PROBLEM TO WORK ON => Wherever the records include pictures, skip them and transcribe all the rest word for word.

··········

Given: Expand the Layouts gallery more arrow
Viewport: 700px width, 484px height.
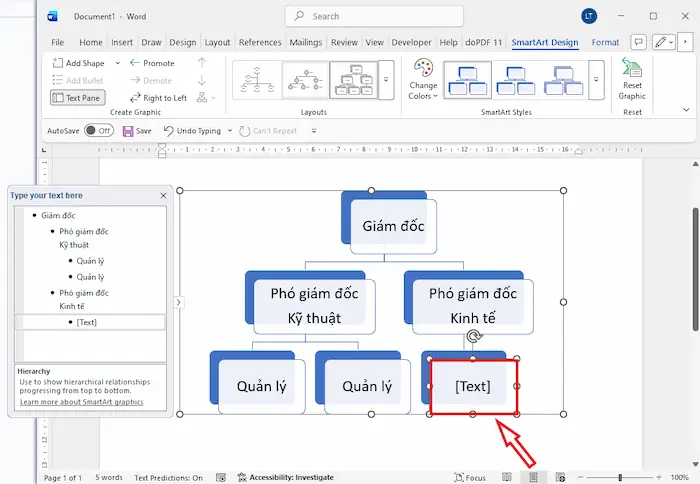Looking at the screenshot, I should [386, 79].
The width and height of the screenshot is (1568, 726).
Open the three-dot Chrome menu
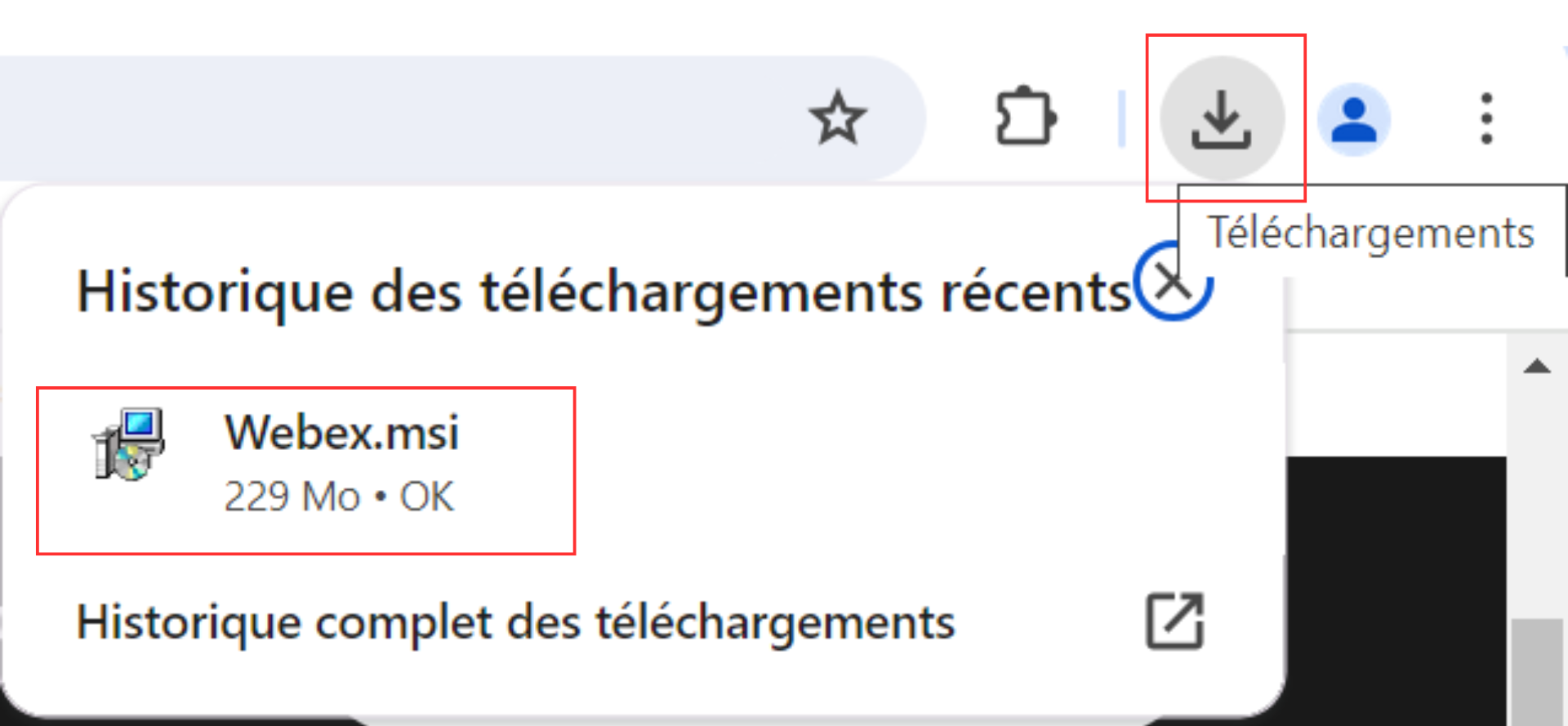pyautogui.click(x=1486, y=118)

··········

YOUR SOLUTION =>
Given: Expand the Layouts gallery more arrow
Viewport: 700px width, 484px height.
Looking at the screenshot, I should [386, 79].
The width and height of the screenshot is (1568, 726).
Open the three-dot Chrome menu
pyautogui.click(x=1486, y=118)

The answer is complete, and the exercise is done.